Das kleine unscheinbare Haus, in welchem sich die kleine unscheinbare Kneipe befand, von der wir unserm Leser erzählen wollen, stand an den Ecken zweier kleinen Gäßchen, wo weder Sonne noch Mond hineinschien. Die beiden Himmelslichter machten wohl hie und da den schüchternen Versuch, in diesen dunkeln, feuchten Winkel zu gelangen; doch mochte es ihnen da unten zu finster und unheimlich sein, denn sie streiften nur so oben an den schwarzen Giebeln der Häuser vorbei und verschwanden bald wieder. Dieß Eckhaus nun, vor welchem als Wirthshausschild ein gelber, vertrockneter Busch prangte, war klein, zweistöckig und litt unzweifelhaft an erschreckender Altersschwäche. Die Mauern waren grau, und da die Dachrinne zerbrochen war, so hatten Regen und Schneewasser ganz geheimnißvolle Hieroglyphen auf das Haus hingeworfen. Der Eingang war nie verschlossen, und nur in den Stunden von Morgens 2 bis 6 Uhr wurde eine gewesene Thür vor den Eingang gelehnt. Dieser Eingang führte auf eine enge und gänzlich finstere Hausflur und in eine Art Vorzimmer, hinter welcher das Gastzimmer war.

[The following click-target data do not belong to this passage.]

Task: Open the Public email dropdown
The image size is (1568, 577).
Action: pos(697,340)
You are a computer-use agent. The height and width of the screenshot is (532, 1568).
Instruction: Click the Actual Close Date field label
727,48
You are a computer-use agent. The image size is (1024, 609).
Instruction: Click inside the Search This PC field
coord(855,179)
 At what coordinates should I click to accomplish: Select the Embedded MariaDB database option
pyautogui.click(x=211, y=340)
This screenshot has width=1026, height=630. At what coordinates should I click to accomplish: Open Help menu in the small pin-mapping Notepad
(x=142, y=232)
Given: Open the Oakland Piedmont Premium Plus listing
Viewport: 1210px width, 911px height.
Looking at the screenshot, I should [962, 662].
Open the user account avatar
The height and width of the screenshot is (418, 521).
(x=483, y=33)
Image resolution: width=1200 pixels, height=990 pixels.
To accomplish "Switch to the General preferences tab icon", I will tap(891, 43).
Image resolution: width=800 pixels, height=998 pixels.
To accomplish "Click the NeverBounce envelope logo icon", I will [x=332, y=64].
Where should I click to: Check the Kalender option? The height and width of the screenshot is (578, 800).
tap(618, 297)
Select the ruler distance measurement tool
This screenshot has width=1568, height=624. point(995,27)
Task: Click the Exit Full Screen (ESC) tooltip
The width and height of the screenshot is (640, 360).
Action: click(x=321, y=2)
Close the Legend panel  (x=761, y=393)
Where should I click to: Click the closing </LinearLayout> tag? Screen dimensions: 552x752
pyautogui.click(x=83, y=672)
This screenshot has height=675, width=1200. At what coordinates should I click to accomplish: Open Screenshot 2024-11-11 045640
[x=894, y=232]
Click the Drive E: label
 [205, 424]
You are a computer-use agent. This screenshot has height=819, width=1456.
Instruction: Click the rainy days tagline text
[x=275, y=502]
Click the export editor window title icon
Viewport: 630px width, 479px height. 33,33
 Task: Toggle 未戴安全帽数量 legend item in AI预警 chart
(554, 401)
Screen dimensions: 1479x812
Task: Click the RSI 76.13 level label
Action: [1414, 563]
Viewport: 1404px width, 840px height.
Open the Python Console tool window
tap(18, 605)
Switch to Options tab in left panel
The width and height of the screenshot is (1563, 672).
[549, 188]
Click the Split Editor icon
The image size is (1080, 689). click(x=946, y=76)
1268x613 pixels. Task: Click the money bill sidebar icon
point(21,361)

Dieses ganze untere Apartement war früher einmal ein Stall gewesen und erst später zu wohnlichen Zwecken eingerichtet worden. Da sich aber statt der Fenster nur kleine Luftlöcher dort befanden, so etablirte der Hausherr eigenhändig eine kleine Weinkneipe, ein Geschäft, zu welchem das Tageslicht vollkommen überflüssig ist; denn erst wenn es draußen anfängt zu dunkeln, wird's innen hell. In früherer Zeit wurde das Local mit Talglichtern erleuchtet, als aber das Gaslicht überhand nahm, wurde in die Mauer ein Loch gebrochen, von Außen eine bleierne Röhre hineingezogen, dieselbe an der Wand und Decke durch Nägel festgemacht, zwei Schuh vor letzterer unten umgebogen, ein kupferner Brenner hineingesteckt – so – und der Kronenleuchter war fertig. Wenn Abends das Gaslicht angezündet wurde und die ewige Dämmerung aus dem Zimmer verschwand, so war es, als zöge ein tiefer Seufzer bei den trüben Wänden vorbei; der alte Hund hinter dem Ofen schüttelte sich, streckte die Nase empor und meinte, es würde Tag. –

Durch den finstern Gang trat man in das Vorzimmer, die Wohnstube des Wirthes und Hausbesitzers. Hier war ein großes, zweischläfriges Bett, ein paar hölzerne Stühle, ein Ofen, um denselben ein großer verblichener Papierschirm, auf welchem Adam und Eva im Naturzustande und sämmtliche Thiere, wie sie im Paradiese lustwandeln, gemalt waren. Da die Gäste allemal durch dieses Vorzimmer mußten, so zog sich der Wirth mit seiner Frau am Abend hinter diesen Schirm am Ofen zurück, und die beiden alten Leute blieben, bis der Letzte der Gäste heimwankte. Der Wein wurde in das Gastzimmer in ein paar großen steinernen Krügen hingestellt, aus welchen sich die Gäste bedienten, nachher die Zeche selbst berechneten und das Geld auf dem Tische zurückließen. Aus dieser Einrichtung kann man ersehen, daß das Local nur von Stammgästen besucht wurde. Diese Stammgäste nun gingen bei dem großen Ofenschirm vorbei und jeder derselben klopfte mit der Hand daran, und das war ein Zeichen für den Wirth, daß ein guter Bekannter eintrat; wenn aber zufälliger Weise Jemand in das Gastzimmer kam, der den Schirm nicht berührte, so streckte der Wirth seinen Kopf oben hinaus und versicherte den fremden Gast, das Zimmer sei für heute Abend an einige gute Bekannte vermiethet. Man wird uns fragen, welche Klasse von Menschen hier zusammenkam, ob es ein geheimer Clubb war, ob hier Verschwörungen angezettelt wurden, ob man hier, verborgen vor den Augen der Polizei, hoch spielte, und es wäre eigentlich sehr interessant für uns, wenn wir etwas derartig bejahen könnten und dadurch Hoffnung gäben, daß eine schauerliche Geschichte hier passirt sei. Leider sind wir nicht so glücklich: Hieher kamen keine Landstreicher und sonstige Vagabunden, keine Diebe oder Mörder, nicht einmal Verschwörer, es fielen hier wohl zuweilen schreckliche Redensarten, aber im Ganzen waren es harmlose Leute, die hier in der Kneipe zusammenkamen und von denen die meisten am andern Morgen in ihren Geschäften ganz anders sprachen, wie Abends hinter dem Weinglase!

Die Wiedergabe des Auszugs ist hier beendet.